The lieutenant governor acknowledged the anxiety present in the community, and said it’s not just the people with COVID who are suffering, but others who cannot access care because beds space is full.
“Last weekend I was on call on the Big Island and a 74 year old gentleman who had his vaccinations–did not have COVID–came in with a severe heart attack. It took me many hours to find a hospital. I had to call 12 different hospitals, even as lieutenant governor… before ultimately he was accepted for care with a cardiologist. That could have been any of our fathers, or uncles or our grandfathers. That individual suffered greatly because we did not have space to give good care for him because our hospitals are full,” said Lt. Gov. Green.
He gave another example of a woman with breast cancer. “She’s suffering terribly, but our hospitals are full. And because of the full nature of our ICUs, they are unable to schedule her mastectomy to remove that cancer from her body. She probably will not get her surgery for at least six weeks,” said Lt. Gov. Green.
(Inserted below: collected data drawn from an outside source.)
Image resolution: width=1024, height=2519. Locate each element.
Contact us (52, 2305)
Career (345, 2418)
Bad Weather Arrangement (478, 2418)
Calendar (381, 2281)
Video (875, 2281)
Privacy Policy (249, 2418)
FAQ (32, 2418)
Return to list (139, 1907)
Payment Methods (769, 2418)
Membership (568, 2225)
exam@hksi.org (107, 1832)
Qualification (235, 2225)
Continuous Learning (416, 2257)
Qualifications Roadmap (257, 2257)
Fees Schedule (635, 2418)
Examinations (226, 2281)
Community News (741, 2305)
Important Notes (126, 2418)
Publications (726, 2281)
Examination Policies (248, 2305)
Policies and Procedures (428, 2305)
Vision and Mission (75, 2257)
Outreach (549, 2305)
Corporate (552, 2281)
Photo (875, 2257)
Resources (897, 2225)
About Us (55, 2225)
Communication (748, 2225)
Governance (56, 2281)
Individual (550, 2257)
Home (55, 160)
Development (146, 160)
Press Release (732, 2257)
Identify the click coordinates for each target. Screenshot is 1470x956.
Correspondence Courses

“I’m not blaming anyone. I know people have deeply personal reasons to choose whether or not to get vaccinated. I know that there’s distrust in government. I know that there’s distrust in science to some degree and a lot of people choose to use natural immunity to get through these challenges. I understand that with all of my heart. I also understand the science, and the science tells me that if you’re vaccinated, you’re much safer,” said Lt. Gov. Green.
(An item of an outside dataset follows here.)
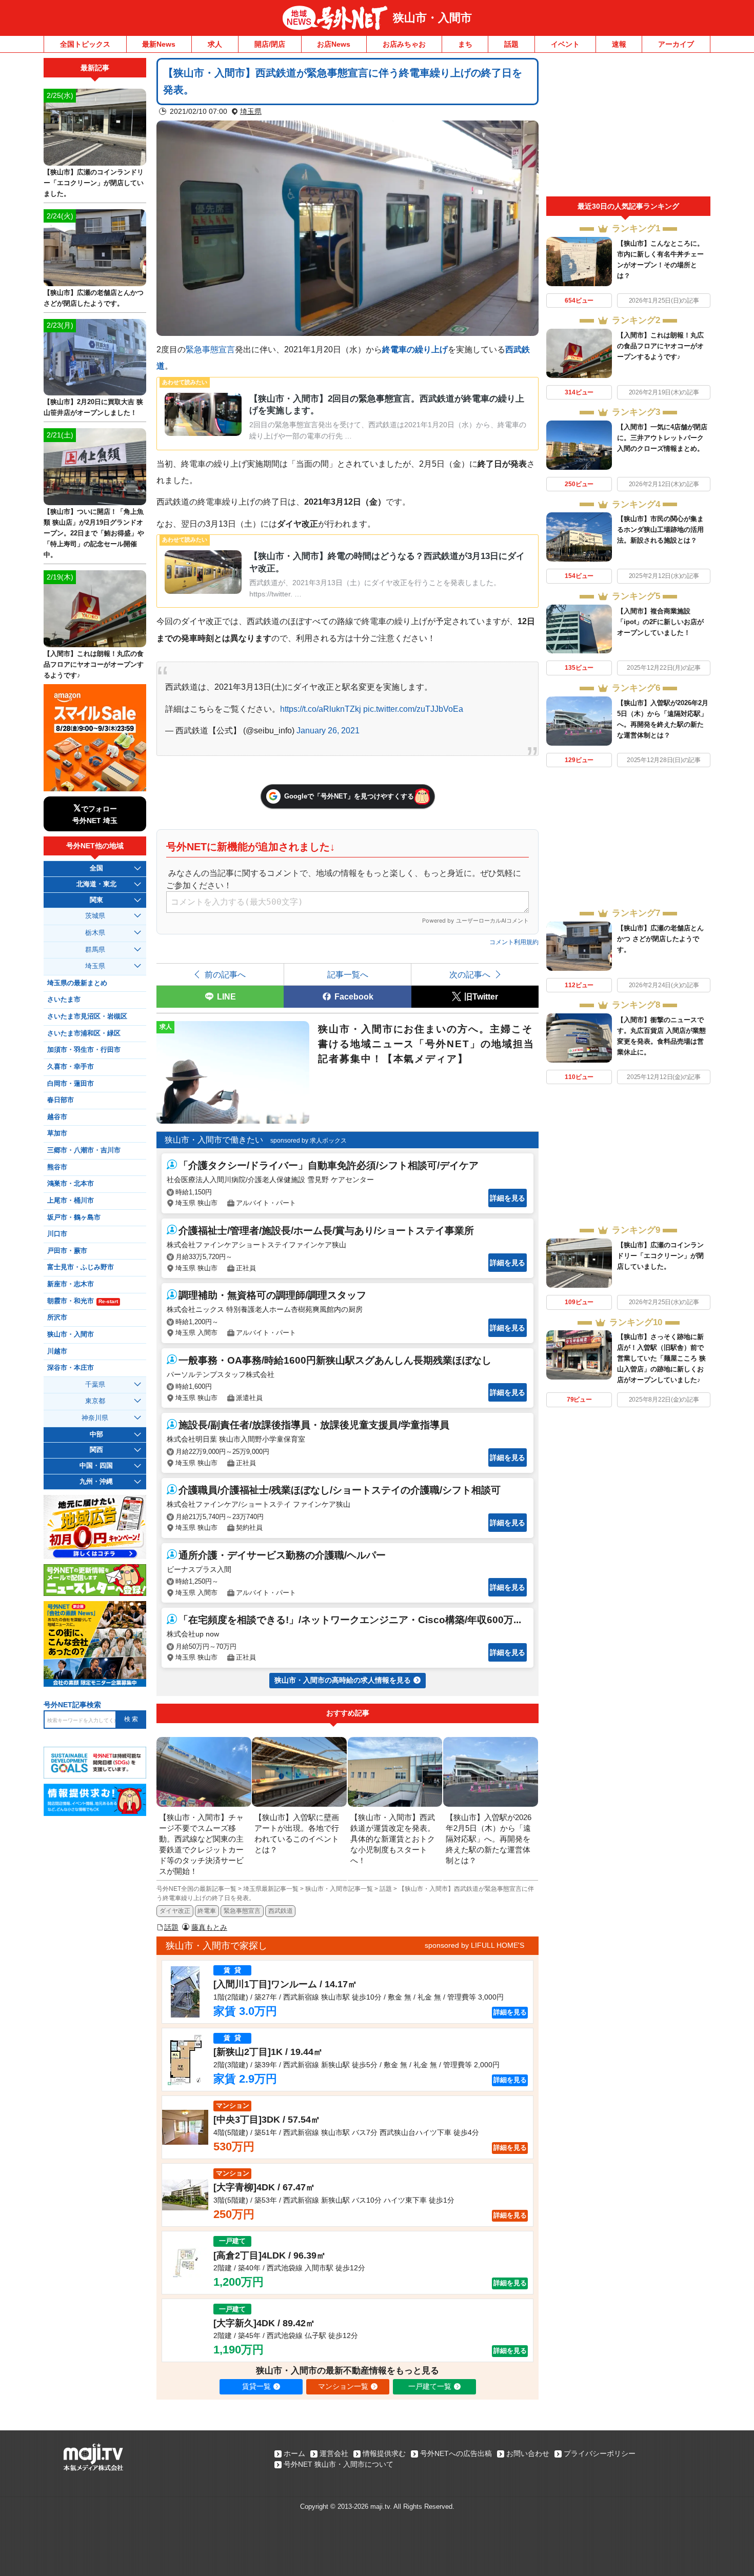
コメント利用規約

So far, 61.5% of the population is fully vaccinated; and 69.5%, which is 988,206 people have started with a first dose. According to Lt. Gov. Green, noting the numbers do not match up completely because there are 211,000 children under the age of 12 who are not yet eligible for a vaccine. Approval for children is anticipated in October or November, according to the lieutenant governor.
“If we were vaccinated as a people across the state right now–if 95% of the people had received the vaccination instead of reporting 752 cases today, Mayor Victorino and I would report 25 cases today across the whole state. If were were mostly vaccinated as a state,” Lt. Gov. Green said, instead of reporting 352 individuals in the hospital and 71 people in the ICU and 55 on ventilators, “and reporting that people can’t get their mastectomy or treatment for a heart attack, we would have only 10 people in the hospital. We wouldn’t even be noting it on the news,” he said.
“I know you’ll still have to make a personal decision, and if you make that decision not to get vaccination, I won’t criticize you. I may be frustrated as a doctor. I may be frustrated as a father or as a person who will see other people in the hospital; but I will actually then appeal to you to do the right things–don’t gather in significant groups… please make right decisions about wearing masks… but ultimately these decisions are your own and it’s the personal responsibility for us to make them, not just for ourselves, but for our loved ones,” said Lt. Gov. Green.
“There are many perspectives out there, but having seen first-hand on numerous occasions and when I’m on call, the amount of suffering that’s going on in our state, my heart breaks to know that we could have prevented this,” he said.